[Stored data]
===

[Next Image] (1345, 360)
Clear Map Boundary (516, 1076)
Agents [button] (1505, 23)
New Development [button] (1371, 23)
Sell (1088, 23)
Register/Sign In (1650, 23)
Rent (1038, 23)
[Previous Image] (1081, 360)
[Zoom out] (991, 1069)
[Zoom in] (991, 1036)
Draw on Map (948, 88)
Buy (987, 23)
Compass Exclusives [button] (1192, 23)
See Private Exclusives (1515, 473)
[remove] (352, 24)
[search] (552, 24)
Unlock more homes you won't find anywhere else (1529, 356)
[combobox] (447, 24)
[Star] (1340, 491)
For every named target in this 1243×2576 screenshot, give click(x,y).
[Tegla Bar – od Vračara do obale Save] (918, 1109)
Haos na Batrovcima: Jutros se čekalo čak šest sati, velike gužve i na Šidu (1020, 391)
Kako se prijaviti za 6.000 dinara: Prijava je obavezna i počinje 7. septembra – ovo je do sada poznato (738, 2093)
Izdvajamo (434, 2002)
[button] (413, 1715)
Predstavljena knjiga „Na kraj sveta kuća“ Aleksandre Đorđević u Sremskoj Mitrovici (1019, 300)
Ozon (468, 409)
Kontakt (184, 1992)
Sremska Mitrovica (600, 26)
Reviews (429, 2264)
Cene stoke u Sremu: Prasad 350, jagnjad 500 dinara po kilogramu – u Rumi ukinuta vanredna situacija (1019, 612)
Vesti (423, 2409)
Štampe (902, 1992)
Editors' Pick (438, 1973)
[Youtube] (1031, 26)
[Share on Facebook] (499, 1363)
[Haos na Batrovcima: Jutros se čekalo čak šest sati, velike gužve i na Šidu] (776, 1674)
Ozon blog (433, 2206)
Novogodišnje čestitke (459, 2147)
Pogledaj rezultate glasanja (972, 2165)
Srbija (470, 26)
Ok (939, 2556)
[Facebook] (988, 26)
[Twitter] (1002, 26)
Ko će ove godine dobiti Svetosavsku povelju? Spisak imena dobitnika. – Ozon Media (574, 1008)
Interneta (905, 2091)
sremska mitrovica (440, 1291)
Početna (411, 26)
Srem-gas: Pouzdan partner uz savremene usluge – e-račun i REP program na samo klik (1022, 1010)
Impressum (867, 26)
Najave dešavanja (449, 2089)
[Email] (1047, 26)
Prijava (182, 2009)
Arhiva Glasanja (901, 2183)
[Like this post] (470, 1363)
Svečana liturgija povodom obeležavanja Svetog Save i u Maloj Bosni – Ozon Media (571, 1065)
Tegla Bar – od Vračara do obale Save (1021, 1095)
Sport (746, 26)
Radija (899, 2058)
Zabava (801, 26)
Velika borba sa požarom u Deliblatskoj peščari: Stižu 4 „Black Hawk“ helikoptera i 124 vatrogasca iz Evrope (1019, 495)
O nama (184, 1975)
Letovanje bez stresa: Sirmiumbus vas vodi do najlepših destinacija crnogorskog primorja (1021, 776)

===

- **Instructions for the task**: Only lines containing the string "Save" belong in the answer; find them in the data above and copy them.

- **The answer**:
[Tegla Bar – od Vračara do obale Save] (918, 1109)
Svečana liturgija povodom obeležavanja Svetog Save i u Maloj Bosni – Ozon Media (571, 1065)
Tegla Bar – od Vračara do obale Save (1021, 1095)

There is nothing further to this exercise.